A set of geometric shapes that takes upon the form it needs to get it’s message across — in the logotype it takes the shape of a duck. A reference to our business values of putting ‘people at the core of our offering’— the geometric shapes representing our multifaceted team, a foundation of solid engineering, skills and ideas, joining together to form a single, collaborative form.

They were both good options, and initially the team was conflicted. Option 1 felt like it was the ‘safe’ option, it looked more like a conventional logo. It was clean, it was simple, it could easily represent us. It felt like a grown up version of our old identity. But when has innovation ever happened from playing it safe?

Additionally the shapes in Option 2 also providing endless opportunities for animation.

The refined Core Visual Identity

After deciding to go full steam ahead with Option 2, I took all the feedback I received from the team and worked on refining the concept. This included tweaking the stroke width and space between the geometric shapes and created a set of rules over how the shapes could be used to ensure the duck was identifiable at all sizes and retained brand consistency.

This Little Duck Logo

A primary logo and logo variations were designed to work in several different instances, on different coloured backgrounds and in horizontal and vertical lockups for different size requirements.

Secondary Elements

Core Itentity- Supporting Elements

Two examples of how the logo can be pulled apart to create new meaning include the tile pattern and the deconstructed duck element. We have used these as a supporting elements to the logo across social media, to highlight our website call-to-action pane and on business cards.

The Colour Palette

Core Itentity - Colour Palette

I must have tried at least 100 iterations of different coloured ducks before settling upon a slight variation of the first colours I instinctively chose in my initial concepts, but it’s always a good idea to put those initial ideas to the test!

Social Media & Business cards

Business Cards

We decided the first primary touch-points we would refresh with the new identity were social media and business cards. Getting those things out first and analysing the results meant that we were able to see what was working well and what wasn’t and make any necessary improvements before it was rolled out on a larger scale.
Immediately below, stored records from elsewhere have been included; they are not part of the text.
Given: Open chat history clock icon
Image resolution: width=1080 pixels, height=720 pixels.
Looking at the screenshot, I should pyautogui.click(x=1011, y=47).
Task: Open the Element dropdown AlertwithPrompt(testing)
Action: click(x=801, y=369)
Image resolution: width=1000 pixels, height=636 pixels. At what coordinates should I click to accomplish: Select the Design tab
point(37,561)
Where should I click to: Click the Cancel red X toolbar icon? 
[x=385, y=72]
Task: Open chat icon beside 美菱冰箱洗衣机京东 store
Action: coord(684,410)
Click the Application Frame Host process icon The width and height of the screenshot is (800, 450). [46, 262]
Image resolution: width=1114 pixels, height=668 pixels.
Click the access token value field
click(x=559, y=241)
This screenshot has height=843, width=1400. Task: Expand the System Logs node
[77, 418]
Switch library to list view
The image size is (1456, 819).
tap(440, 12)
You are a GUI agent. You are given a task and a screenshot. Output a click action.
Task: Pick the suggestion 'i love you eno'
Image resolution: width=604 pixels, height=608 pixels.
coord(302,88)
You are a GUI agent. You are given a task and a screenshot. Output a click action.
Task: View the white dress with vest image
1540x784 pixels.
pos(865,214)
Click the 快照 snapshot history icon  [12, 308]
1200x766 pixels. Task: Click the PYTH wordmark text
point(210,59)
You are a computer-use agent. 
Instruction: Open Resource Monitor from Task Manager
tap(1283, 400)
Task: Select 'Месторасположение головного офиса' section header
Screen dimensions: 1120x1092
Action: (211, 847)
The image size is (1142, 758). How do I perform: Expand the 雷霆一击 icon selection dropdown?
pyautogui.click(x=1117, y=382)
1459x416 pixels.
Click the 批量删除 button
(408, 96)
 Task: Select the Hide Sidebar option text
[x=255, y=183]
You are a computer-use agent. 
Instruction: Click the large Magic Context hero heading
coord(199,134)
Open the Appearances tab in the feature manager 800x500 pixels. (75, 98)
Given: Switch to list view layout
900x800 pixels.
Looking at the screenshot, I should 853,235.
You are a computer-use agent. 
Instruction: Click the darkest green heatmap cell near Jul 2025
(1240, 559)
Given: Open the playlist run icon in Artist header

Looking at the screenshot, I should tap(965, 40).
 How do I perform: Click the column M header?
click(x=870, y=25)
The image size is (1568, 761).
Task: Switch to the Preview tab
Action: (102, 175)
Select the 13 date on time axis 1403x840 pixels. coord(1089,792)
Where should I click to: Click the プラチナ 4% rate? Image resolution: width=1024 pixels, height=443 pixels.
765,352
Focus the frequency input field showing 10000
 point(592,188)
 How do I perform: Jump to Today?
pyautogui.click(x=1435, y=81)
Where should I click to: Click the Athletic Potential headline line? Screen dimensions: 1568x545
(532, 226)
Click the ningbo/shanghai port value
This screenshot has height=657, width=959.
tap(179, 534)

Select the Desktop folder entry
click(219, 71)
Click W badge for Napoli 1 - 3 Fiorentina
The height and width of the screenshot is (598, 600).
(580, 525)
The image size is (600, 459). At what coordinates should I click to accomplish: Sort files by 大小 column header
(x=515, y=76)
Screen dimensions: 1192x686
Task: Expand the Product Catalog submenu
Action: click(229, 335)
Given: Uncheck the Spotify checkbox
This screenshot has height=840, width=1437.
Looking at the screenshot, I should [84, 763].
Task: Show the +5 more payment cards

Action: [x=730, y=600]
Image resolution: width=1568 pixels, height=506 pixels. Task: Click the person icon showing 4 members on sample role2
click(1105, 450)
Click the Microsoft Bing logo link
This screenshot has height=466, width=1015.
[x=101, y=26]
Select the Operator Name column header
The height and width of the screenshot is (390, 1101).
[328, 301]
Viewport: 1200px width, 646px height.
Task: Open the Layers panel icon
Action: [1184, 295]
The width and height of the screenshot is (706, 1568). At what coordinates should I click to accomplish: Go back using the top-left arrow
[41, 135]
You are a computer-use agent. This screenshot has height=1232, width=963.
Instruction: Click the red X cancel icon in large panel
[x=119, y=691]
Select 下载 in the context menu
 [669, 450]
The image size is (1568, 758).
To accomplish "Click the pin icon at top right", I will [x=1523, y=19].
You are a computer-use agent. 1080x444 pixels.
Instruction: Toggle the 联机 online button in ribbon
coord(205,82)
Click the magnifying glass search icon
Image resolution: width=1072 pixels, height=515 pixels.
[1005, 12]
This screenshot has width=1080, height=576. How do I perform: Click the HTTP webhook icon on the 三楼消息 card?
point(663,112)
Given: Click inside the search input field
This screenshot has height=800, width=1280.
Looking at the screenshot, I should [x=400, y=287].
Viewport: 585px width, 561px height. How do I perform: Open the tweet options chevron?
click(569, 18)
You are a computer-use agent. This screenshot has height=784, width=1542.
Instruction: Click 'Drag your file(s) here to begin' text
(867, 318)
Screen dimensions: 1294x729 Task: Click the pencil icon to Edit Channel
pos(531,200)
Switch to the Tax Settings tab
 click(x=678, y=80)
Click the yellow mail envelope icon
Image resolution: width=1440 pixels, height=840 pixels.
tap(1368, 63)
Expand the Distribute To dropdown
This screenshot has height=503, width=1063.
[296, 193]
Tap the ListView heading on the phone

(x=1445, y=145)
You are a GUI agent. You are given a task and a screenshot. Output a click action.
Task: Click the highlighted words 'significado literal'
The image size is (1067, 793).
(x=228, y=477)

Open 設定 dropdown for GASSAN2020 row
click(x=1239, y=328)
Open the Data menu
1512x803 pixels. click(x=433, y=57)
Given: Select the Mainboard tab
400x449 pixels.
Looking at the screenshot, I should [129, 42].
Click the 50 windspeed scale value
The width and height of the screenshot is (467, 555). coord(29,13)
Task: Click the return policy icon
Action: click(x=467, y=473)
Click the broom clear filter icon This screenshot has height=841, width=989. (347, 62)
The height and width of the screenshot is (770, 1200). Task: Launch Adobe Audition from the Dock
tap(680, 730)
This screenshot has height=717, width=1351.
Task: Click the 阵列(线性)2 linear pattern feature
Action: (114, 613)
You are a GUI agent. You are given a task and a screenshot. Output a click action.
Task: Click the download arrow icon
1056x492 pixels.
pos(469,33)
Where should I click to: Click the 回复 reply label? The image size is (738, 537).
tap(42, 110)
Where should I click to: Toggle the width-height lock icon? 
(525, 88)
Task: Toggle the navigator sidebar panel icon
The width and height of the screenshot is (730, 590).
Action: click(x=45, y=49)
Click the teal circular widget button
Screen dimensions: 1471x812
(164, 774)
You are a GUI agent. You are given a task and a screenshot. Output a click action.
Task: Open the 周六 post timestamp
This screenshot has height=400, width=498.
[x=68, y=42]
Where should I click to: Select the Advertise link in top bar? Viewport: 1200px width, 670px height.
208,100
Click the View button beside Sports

One thing that became evident pretty quickly was that the coloured version of the logo at a small scale became almost unrecognisable when it was used as a twitter avatar. The orange beak in particular became a lost detail, and it didn’t stand out as you were scrolling through the feed. In the end we decided to opt for the black version of the duck for social media.

Looking ahead

By biting off small chunks of the visual identity at a time, we have been able to validate and refine the designs before making too many big commitments. Since the initial rollout of the core identity, we have designed a brand new website, which has given us opportunity to expand the visual identity to include typographic styles and an illustrations.